My hubby's parents are separated and my FIL is remarried. Step MIL has two kids from her first marriage and has always hated DH and his sisters bc she's off the scale insecure and jealous. FIL is youngest of 4 sibs.

This past weekend step MILs daughter got married and me, DH and his sisters weren't invited to the wedding. I found about the wedding via Facebook. There have been countless fights over the years her DH and his sisters have been accused of being rude to step MIL and being made to fel unwanted and unwelcome at FILs home. Can guarantee that if step MILs kids weren't invited to DZh or sisters wedding there would be hell to pay.

Secondly, DHs cousins daughter got married yesterday and there are photos all over Facebook that clearly show all cousins except FILs kids were invited. This has happened before and we were promised it wouldn't happen again. These cousins are narcissistic, snobby elitists who I have little in common with and only speak to at family functions.

I've spent much of the day trying to figure out why I'm so bothered about this. There are the obvious reasons that its hurtful to be left out, to be disrespected and to be on the receiving end of unfair discrmintory actions, not to mention the stench of hypocrisy.

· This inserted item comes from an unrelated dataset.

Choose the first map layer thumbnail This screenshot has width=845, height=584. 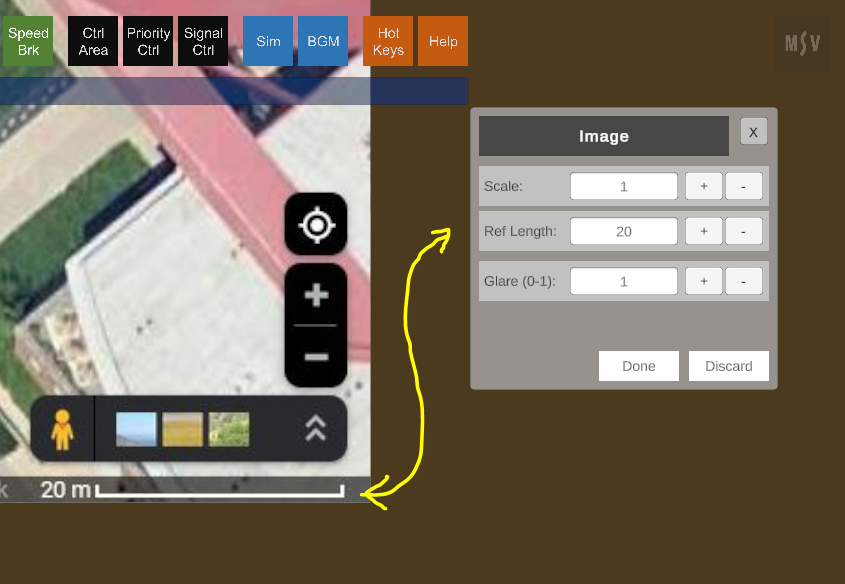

But when I dig a bit deeper I'm really offended my FIL was too cowardly to speak to us beforehand and that he attended both functions. To me this says "treat my kids like shit, I don't care". The collusion, selfishness and ok of loyalty really stings. I'm also annoyed at myself because I'm so sensitive ; I wish I didn't feel hurt or left out or that it didn't bother me so much.
Hey Greeneyes,

quote:
I wish I didn't feel hurt or left out or that it didn't bother me so much.


I hear you on that one. My H went through something similar with his Dad and step-M. Everyone blamed the step-M for a long time until they realized that the Dad's silence was acquiescence. I have another friend who went through something similar with her Dad and step-M. It seems like the women run the family show and the Dad's kids often get neglected.

It is too bad that no one talked to you guys ahead of time. It might have made it a little easier to work through. I don't know about you but it always feels a lot more hurtful when you find out something like this from a third party (in your case, facebook) than if say, your H's Dad, had taken the time and care to explain it face to face. It was cowardly.
Thanks Liese Hug two
And yes I would prefer to hear difficult news first hand than through the grapevine.
I think the other reasons this has been so hard is that there is a little girl inside who wants the fairy tale happy ever after family. And unfortunately it's also triggered inner shame ( which is exactly how narcs operate) even though I've done nothing wrong.